When you get to witness something so pure and genuinely heartfelt, it's indescribable what it does to you. Bailee was dancing in the front...with her helper Miss Kirsten guiding and moving her body through each move. She was just glowing! It didn't matter that Bailee couldn't sit alone, or walk, or even lift her arm up...she was a Ballerina, and she was beautiful!

Stumbo Family Story

Tuesday, July 26, 2011

►► Fast Forward A Bit...

So, fast forward a few years, add in a smorgasborg of therapies, doctors, alternative treatments and here we are today. We have a beautiful four year old, or "almost five year old" That is what Bailee says when you ask her old she is, holding up her little hand trying to open it all the way up.
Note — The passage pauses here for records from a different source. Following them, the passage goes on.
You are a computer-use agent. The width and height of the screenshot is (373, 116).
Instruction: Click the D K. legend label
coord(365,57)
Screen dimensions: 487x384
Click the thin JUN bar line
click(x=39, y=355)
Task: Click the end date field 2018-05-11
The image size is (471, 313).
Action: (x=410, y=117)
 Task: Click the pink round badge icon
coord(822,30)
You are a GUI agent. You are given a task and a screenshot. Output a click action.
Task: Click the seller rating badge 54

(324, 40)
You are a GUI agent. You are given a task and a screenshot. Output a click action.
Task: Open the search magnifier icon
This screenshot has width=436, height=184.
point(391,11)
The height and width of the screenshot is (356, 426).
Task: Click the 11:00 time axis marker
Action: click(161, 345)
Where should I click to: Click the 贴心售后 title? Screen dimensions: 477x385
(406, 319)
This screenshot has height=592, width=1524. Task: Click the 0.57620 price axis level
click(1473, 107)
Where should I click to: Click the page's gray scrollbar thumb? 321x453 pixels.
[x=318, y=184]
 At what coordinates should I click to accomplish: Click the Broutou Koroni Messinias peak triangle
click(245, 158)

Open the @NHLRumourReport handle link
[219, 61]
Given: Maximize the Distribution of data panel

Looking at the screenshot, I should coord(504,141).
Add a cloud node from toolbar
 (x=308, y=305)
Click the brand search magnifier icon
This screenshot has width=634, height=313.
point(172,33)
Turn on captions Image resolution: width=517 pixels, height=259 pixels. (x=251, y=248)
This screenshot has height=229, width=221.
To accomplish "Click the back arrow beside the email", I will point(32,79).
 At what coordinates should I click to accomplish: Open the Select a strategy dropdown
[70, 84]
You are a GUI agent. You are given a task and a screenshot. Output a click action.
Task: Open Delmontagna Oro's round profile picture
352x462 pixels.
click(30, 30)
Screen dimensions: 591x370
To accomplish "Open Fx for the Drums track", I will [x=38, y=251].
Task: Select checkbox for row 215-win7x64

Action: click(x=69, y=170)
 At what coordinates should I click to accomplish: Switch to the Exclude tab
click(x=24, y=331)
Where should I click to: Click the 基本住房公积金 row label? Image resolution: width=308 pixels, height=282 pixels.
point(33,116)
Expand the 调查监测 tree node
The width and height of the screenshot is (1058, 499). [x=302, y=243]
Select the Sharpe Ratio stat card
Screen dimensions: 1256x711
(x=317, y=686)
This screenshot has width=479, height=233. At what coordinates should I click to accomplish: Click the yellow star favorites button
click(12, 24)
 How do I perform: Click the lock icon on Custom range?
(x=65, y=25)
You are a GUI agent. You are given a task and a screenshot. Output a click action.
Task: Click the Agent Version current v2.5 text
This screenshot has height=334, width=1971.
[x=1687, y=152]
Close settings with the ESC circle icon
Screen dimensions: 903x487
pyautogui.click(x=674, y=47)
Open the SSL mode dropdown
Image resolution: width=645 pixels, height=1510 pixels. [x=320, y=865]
We have done years of therapies including them all...physical, occupational, speech, hippotherapy, pool therapy, treadmill training...the list goes on. There has never been a moment when I have regretted any of it, or trying anything, or the rigorous schedule we have going three, four, five times a week to different therapies, every week for the last four years.

We have been to all the regular doctors for Bailee, plus pretty much any that end in "ologist". Add in multiple regular brain ultrasounds, MRIs, trips to UVA's Kluge Center, which we love, weight checks, and other routine things. We also did two rounds of hyperbarics at Charlotte Metro Hyperbarics, and most recently Bailee's first surgery, a bilateral de-rotational femoral osteotomy.

To say the least it has kept us busy. We definitely didn't expect to have this life, but have learned so many things from having a special little girl like Bailee. She is a wonderful child and is a blessing to be in our lives. She is always smiling, and always bringing a smile to others.